There was once a time, a magical time, known as the 1990s. In it, computers and computing were not cool. Using a computer well and to it's full potential required classroom instruction and a lot of trial and error.
I remember our grade school's fleet of Macintosh II computers. I thought it was super cool when a librarian explained the concept of networking them all in to one dot matrix printer. I remember Oregon Trail on several floppy disks. I could hunt the shit out of everything and anything on Oregon Trial, btw.
I remember being in middle school, and being given a Newton laptop to test, as well as virtually exclusive use of the iMac. While not perfect in their design and execution, they were eons ahead of the PC/Microsoft offerings.

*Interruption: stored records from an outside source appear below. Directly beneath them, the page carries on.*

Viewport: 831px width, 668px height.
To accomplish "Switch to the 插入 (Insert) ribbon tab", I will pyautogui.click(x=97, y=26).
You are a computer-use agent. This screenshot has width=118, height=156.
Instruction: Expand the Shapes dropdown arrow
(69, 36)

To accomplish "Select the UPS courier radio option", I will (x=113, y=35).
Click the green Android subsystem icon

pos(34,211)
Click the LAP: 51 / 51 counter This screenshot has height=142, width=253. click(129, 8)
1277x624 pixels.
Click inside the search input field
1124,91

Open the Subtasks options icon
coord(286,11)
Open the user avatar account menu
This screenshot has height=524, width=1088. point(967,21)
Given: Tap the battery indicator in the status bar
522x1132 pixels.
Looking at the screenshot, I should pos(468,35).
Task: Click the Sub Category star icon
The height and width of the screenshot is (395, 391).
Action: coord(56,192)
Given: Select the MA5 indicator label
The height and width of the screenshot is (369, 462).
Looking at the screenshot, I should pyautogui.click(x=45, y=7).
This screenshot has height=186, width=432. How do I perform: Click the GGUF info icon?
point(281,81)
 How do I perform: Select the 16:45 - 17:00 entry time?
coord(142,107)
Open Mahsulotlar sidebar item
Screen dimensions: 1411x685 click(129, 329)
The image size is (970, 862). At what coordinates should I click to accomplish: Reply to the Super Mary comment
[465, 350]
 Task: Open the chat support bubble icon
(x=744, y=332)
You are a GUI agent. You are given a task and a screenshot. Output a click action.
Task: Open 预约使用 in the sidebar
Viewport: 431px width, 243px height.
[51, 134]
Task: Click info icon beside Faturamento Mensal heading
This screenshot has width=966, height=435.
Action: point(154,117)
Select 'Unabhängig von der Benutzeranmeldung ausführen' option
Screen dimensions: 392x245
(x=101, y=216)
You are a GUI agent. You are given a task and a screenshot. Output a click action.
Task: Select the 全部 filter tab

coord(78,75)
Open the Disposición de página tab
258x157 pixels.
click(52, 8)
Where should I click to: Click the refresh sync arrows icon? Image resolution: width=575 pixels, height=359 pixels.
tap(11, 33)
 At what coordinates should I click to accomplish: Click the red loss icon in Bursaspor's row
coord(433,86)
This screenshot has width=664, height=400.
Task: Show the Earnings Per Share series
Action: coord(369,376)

I remember seeing the first iPods slowly infiltrating my highschool, feeling the wheel scroll beneath my fingers and LUSTING for one. I remember a young hip teacher showing us how easy the music synced, automatically the artist, album, and song title were there on the black and greenish screen. I remember the first colored iPods, the U2 edition, and my first iPod, a green Mini purchased my Senior year with money I fried chicken and scrubbed toilets to make.
I remember being walking into an Apple store at 22 and plunking down about 2k for my first Apple desktop, a G4-powered, pornography and Eighties music-storing beauty that still works today. I remember the wireless mouse, and testing it's range. I remember video chats, using it's integrated webcam, with friends in Chicago and around the world after I moved to Denver. I remember using it to write my first serious comedy bits.
I remember reading about Steve Jobs' death on my MacBook Pro last night while I watched videos on YouTube, and read Facebook status updates posted via iPhones from bars and workplaces wired for WiFi.
Steve Jobs was not a perfect man, and Apple is not a perfect company, but both are just. so. cool. Bill Gates may have popularized the personal computing revolution, but Steve Jobs made it col to be an evolving revolutionary.
Long after humanity has killed itself, worn pieces of metal with a not-quite-complete apple on them will litter the landscape. That's a legacy.